_JOB_
Please copy the items below word for word. Start at the line that contains "Given: Click the warning" and stop after the line that contains "Click the Enter".

---- PROVIDED RECORDS

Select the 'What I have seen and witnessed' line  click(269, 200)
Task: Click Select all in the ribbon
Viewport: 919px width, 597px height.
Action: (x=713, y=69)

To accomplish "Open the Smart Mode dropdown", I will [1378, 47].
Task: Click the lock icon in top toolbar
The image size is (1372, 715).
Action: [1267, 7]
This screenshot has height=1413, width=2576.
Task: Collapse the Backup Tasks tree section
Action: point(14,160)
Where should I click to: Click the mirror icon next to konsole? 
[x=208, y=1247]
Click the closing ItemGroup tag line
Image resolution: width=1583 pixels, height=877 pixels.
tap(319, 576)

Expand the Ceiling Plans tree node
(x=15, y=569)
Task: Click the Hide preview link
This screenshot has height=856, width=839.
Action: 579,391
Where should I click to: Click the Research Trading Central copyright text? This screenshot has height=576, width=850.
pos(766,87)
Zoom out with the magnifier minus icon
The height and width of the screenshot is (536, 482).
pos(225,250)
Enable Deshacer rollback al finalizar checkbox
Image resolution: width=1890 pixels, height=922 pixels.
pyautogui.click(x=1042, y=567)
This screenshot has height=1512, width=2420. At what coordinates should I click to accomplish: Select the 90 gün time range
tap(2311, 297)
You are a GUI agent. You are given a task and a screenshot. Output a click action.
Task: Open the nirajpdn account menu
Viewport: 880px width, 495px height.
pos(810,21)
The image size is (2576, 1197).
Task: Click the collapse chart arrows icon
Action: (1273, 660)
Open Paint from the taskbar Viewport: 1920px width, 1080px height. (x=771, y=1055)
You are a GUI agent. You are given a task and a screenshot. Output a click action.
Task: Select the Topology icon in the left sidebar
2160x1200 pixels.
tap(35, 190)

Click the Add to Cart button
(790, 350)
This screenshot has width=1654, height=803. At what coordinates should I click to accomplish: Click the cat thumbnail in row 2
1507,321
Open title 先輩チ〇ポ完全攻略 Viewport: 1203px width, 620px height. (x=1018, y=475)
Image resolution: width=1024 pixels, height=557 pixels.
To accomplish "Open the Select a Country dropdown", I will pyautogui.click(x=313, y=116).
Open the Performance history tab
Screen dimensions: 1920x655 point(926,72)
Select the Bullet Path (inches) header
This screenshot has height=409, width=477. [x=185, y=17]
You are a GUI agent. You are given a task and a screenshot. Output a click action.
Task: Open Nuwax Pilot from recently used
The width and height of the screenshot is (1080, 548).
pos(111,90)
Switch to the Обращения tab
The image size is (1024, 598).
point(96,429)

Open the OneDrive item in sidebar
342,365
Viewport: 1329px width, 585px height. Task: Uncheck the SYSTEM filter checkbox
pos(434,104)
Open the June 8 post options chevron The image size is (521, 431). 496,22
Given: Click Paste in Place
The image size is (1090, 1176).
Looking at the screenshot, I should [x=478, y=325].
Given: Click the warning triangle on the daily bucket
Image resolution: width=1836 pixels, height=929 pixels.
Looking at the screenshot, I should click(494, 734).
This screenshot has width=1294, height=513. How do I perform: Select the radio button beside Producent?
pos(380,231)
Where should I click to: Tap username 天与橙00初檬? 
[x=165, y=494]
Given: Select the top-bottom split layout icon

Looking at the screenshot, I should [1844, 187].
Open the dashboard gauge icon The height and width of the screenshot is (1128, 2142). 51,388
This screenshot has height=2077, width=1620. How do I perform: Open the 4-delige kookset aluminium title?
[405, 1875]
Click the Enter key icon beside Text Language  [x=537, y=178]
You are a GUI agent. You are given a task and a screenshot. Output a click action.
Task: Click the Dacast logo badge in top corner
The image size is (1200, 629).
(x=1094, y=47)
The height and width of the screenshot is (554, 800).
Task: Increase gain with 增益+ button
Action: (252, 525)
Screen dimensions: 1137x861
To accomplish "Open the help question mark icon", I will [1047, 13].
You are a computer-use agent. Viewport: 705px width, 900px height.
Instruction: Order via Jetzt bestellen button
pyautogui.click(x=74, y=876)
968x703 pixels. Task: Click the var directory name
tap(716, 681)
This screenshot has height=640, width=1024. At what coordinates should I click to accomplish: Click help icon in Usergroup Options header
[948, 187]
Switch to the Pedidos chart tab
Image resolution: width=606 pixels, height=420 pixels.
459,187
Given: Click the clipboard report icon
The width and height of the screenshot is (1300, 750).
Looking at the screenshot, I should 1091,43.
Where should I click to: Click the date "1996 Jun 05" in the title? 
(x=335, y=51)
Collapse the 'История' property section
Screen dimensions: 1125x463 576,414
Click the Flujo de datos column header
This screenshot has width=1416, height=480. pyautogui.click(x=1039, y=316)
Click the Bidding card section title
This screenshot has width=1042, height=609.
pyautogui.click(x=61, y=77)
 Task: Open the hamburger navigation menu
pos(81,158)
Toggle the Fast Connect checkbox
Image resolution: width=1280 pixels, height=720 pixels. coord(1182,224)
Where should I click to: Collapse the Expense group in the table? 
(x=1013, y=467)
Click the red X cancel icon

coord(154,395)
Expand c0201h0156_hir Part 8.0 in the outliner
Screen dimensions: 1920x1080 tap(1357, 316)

--------

_THE RESPONSE_
Given: Click the warning triangle on the daily bucket
Image resolution: width=1836 pixels, height=929 pixels.
Looking at the screenshot, I should click(494, 734).
This screenshot has width=1294, height=513. How do I perform: Select the radio button beside Producent?
pos(380,231)
Where should I click to: Tap username 天与橙00初檬? 
[x=165, y=494]
Given: Select the top-bottom split layout icon

Looking at the screenshot, I should [1844, 187].
Open the dashboard gauge icon The height and width of the screenshot is (1128, 2142). 51,388
This screenshot has height=2077, width=1620. How do I perform: Open the 4-delige kookset aluminium title?
[405, 1875]
Click the Enter key icon beside Text Language  [x=537, y=178]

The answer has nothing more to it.